Thinking back to the time when a little more stealth would have served me well (thankfully all in the past now), I can now see that there would have been excellent mileage in keeping a notebook specifically for the purpose of discovering and mapping the various power networks and their relationships. It is not really that difficult to do. There are signals all around us that indicate which individuals are a part of which power networks.

  • Who sends birthday cards to whom?
  • Who regularly goes to lunch with whom?
  • Who habitually defends whom?
  • Who are the loners (deliberate exclusion) in the team?
  • Who constantly seems to be the source of new information?
  • Who attempts to tap you for information?

Of course, we ourselves are part of a power network. It is composed of the people we trust. They often get privileged access to our thoughts about many things. Just think about how naive you can be simply by not mapping out the power networks of those you trust?
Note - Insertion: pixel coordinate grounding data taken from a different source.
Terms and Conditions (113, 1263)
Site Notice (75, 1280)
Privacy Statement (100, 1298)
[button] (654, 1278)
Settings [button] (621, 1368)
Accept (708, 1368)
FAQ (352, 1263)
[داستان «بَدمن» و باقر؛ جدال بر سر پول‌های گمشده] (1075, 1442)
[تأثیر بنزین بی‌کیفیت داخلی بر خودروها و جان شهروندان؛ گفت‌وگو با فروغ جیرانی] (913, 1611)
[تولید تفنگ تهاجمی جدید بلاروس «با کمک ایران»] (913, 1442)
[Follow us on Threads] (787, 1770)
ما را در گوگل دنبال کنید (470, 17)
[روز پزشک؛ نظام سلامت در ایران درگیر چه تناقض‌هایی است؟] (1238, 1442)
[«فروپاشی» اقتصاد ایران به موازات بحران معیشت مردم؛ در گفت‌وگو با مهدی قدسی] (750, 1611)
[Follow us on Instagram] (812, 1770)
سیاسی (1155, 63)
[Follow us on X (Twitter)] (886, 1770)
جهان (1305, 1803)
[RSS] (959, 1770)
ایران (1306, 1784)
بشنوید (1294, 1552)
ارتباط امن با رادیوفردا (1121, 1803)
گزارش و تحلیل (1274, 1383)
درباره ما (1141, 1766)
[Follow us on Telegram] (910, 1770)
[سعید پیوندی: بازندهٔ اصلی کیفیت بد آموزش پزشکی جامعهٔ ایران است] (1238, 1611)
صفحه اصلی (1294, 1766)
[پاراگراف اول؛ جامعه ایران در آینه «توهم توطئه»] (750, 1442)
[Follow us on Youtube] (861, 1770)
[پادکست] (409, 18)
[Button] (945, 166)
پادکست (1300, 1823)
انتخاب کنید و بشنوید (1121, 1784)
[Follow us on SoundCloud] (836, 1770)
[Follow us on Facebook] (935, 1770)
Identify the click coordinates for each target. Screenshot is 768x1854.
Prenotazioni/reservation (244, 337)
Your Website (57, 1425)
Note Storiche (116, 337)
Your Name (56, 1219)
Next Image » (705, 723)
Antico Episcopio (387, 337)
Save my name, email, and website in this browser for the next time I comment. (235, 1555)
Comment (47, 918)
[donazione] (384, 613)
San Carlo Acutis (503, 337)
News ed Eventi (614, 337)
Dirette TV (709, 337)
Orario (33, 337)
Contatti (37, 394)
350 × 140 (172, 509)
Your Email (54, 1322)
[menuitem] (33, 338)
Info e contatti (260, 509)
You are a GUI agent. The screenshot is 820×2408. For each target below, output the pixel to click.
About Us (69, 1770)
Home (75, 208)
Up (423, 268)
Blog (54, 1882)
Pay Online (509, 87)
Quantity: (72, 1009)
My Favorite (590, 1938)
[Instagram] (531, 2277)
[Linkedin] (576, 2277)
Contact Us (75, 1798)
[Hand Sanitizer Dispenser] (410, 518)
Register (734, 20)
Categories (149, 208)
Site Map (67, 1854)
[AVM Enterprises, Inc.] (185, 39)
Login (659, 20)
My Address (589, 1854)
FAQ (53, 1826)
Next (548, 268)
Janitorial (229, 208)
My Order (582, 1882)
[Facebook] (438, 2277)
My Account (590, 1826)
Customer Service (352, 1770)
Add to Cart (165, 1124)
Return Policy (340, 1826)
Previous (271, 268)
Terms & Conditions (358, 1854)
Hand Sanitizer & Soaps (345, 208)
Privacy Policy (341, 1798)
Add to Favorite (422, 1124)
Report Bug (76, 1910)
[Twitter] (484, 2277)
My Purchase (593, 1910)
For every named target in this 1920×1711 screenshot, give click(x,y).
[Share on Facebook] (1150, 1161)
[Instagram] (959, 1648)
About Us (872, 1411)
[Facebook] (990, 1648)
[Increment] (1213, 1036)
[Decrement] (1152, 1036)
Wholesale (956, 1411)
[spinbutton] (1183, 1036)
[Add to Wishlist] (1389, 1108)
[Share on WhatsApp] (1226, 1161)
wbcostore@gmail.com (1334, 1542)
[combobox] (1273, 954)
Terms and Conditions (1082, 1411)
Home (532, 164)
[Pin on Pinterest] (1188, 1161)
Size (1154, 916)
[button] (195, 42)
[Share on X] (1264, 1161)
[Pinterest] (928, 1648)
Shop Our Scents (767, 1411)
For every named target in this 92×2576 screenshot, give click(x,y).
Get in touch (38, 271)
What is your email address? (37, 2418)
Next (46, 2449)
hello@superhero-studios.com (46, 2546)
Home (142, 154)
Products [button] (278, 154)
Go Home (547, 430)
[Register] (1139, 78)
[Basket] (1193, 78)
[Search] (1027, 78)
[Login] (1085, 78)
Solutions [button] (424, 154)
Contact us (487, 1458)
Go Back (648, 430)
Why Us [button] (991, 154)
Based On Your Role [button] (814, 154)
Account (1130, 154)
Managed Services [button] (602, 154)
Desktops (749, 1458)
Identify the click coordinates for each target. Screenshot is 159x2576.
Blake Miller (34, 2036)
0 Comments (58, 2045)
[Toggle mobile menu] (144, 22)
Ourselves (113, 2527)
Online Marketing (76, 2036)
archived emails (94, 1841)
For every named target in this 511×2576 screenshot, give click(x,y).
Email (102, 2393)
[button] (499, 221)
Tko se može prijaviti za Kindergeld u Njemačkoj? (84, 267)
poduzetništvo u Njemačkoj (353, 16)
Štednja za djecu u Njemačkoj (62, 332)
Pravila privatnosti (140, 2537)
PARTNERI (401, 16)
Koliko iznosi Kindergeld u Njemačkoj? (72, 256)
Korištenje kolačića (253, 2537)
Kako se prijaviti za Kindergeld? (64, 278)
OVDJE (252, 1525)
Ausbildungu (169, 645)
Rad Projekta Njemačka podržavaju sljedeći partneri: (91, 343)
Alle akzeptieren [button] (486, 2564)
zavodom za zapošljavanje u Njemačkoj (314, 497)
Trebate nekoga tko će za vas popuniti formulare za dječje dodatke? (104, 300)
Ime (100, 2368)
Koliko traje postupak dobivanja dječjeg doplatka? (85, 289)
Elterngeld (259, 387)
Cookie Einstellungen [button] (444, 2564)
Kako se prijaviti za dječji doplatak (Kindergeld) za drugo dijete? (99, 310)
Sensitive information that you may feel you can discuss within your private network may not be quite as safe as you would like to think. Remember that your close working associates may simply not share your own values. This was definitely a failing of mine when operating within the corporate culture.

So, there you go. I hope this post does not sound too ‘cloak and dagger’; it is not meant to be. It is simply an idea for you to think about. You could have quite a bit of fun creating your maps of the various power networks that operate with your workplace. You will need to refine then from time to time, of course; they won’t be completely accurate, naturally; but they can provide you with valuable insight into the motives for the actions of those with whom you work.